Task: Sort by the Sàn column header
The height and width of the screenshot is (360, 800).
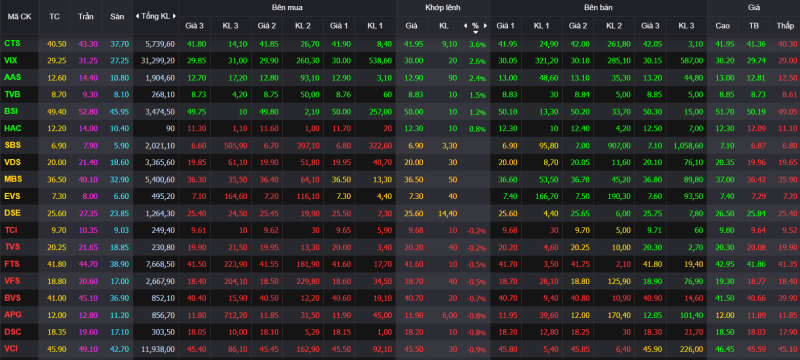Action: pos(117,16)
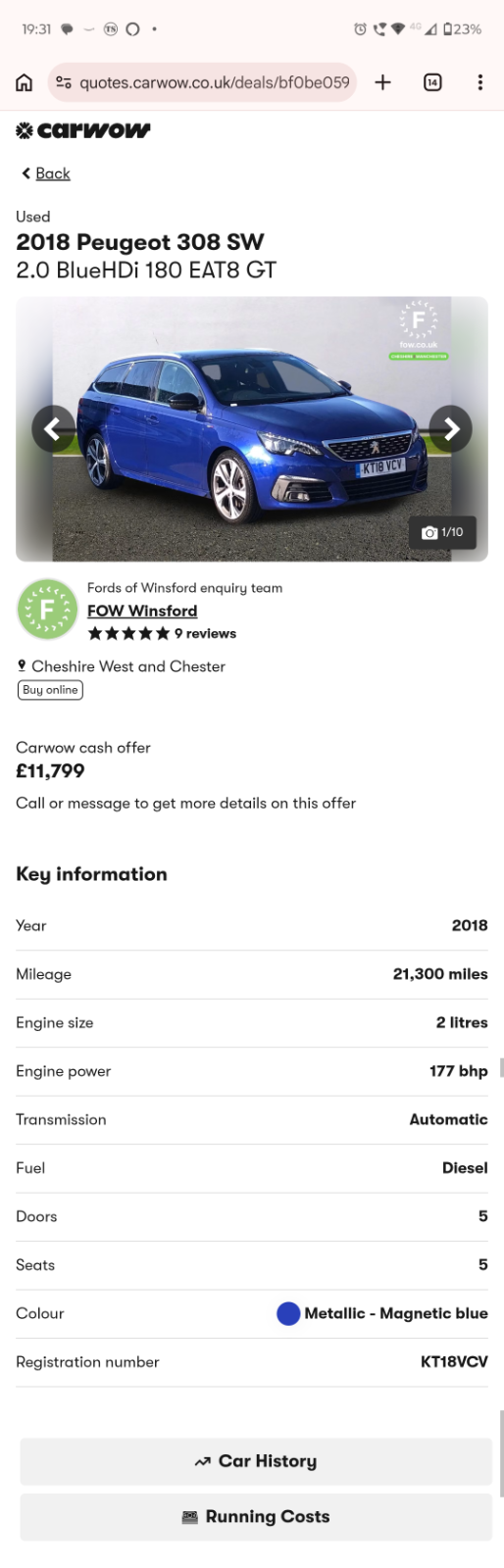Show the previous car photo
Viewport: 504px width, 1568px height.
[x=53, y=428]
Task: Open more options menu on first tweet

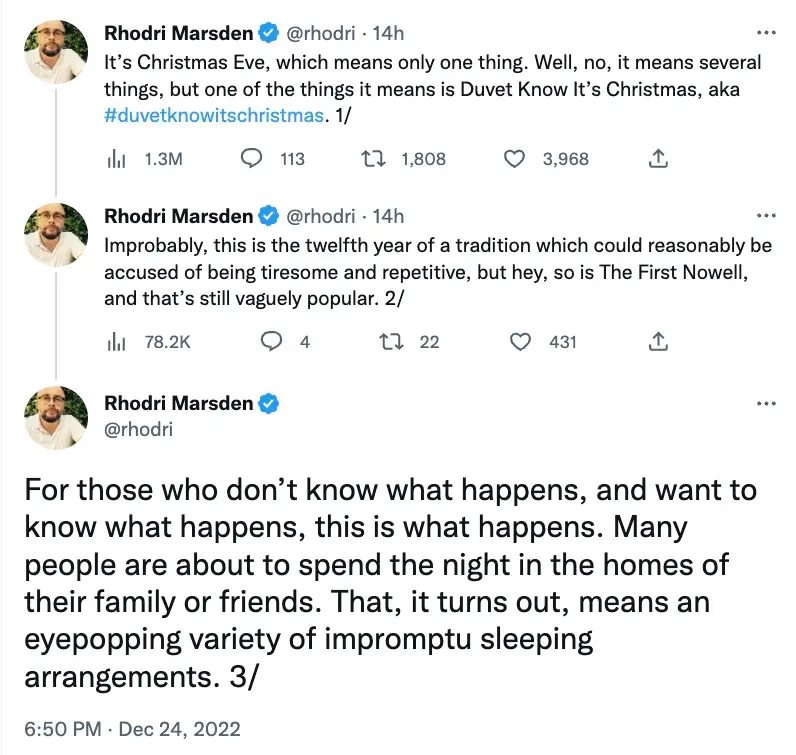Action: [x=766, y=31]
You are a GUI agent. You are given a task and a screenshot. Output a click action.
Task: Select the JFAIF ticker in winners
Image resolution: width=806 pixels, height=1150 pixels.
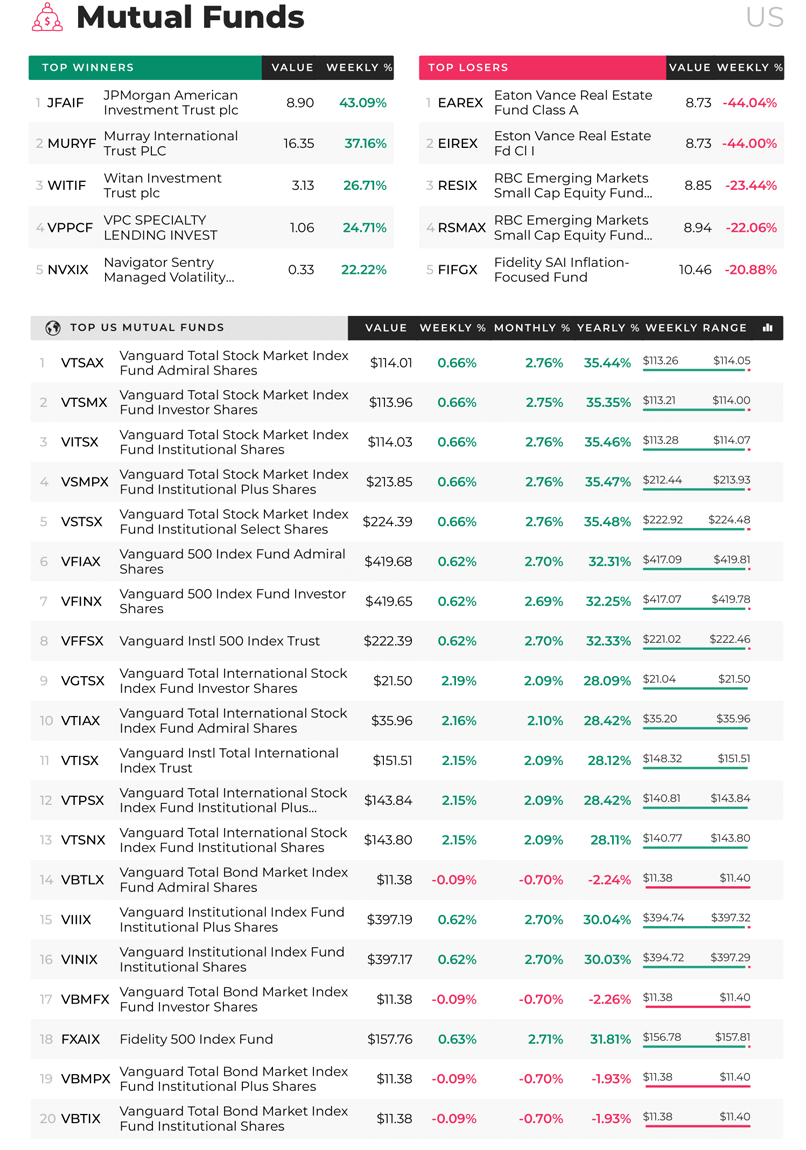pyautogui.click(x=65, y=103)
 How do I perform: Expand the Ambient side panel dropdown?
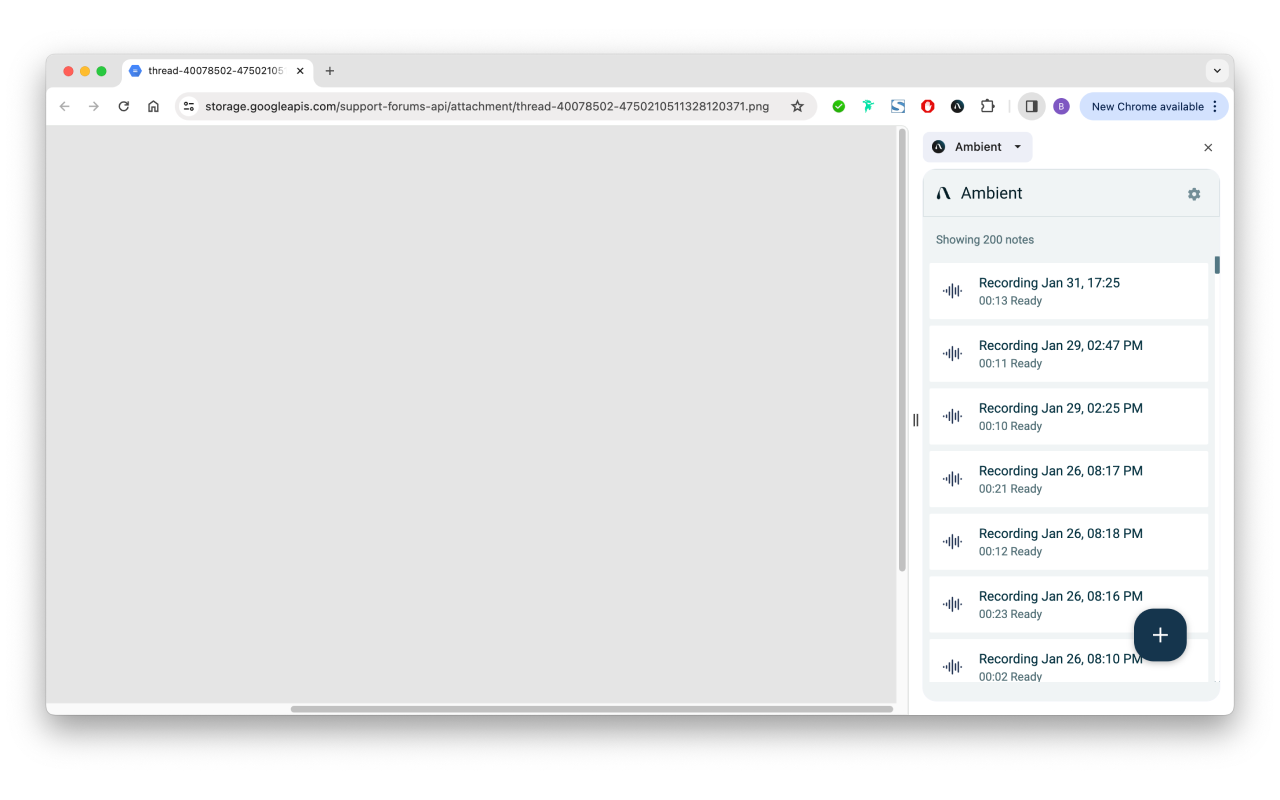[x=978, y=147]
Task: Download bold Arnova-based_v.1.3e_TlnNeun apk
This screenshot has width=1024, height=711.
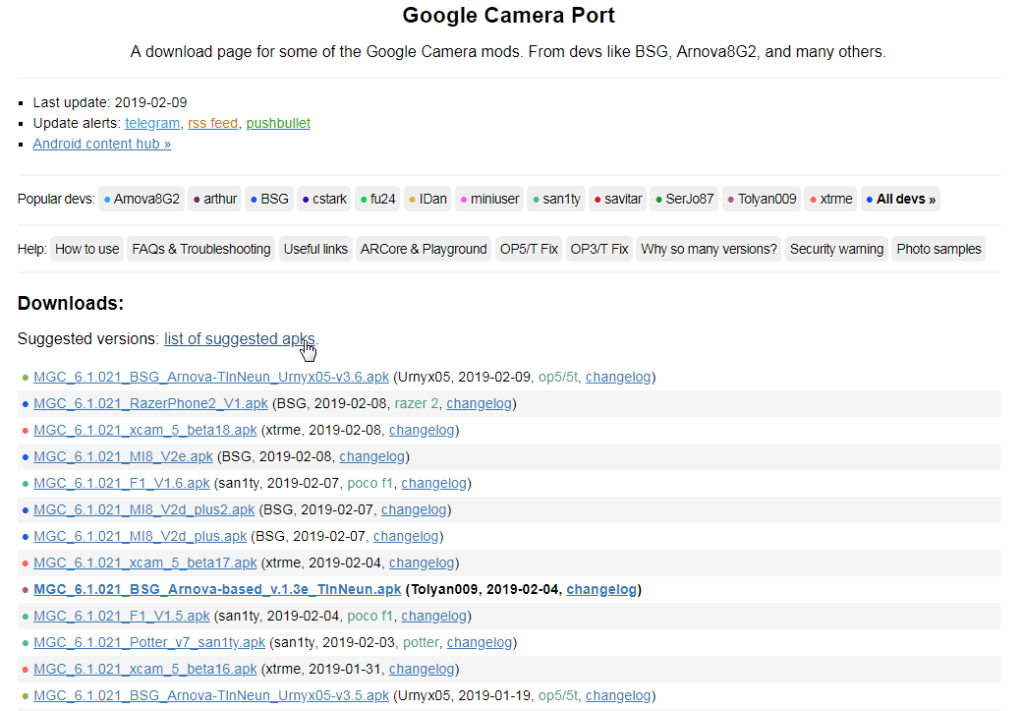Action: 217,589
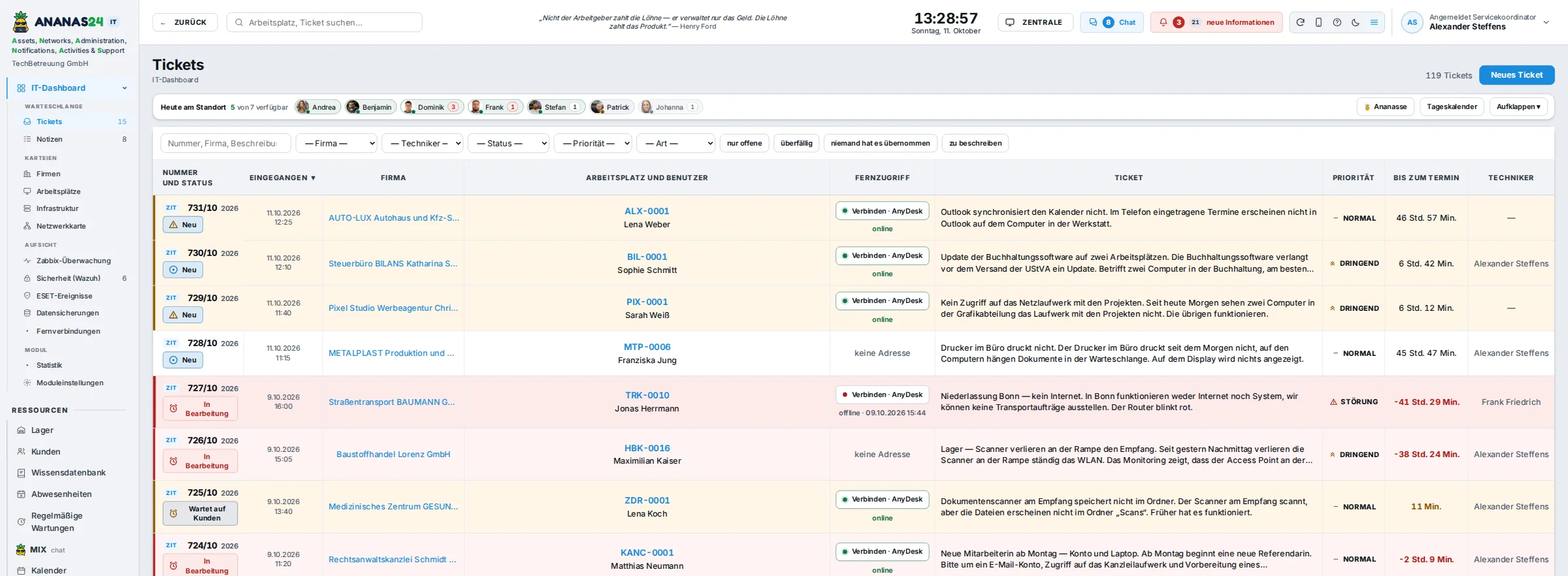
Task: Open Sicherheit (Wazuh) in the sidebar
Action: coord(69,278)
········
**TRY IT**.
With images excluded, write the records above out again exactly.

**ANSWER SPACE**.
Task: Sort by the Sàn column header
The height and width of the screenshot is (360, 800).
Action: pos(117,16)
Show the previous car photo
Viewport: 504px width, 1568px height.
[x=53, y=428]
Task: Open more options menu on first tweet

Action: [x=766, y=31]
You are a GUI agent. You are given a task and a screenshot. Output a click action.
Task: Select the JFAIF ticker in winners
Image resolution: width=806 pixels, height=1150 pixels.
pyautogui.click(x=65, y=103)
 How do I perform: Expand the Ambient side panel dropdown?
[x=978, y=147]
Task: Download bold Arnova-based_v.1.3e_TlnNeun apk
This screenshot has width=1024, height=711.
Action: 217,589
Task: Open Sicherheit (Wazuh) in the sidebar
Action: coord(69,278)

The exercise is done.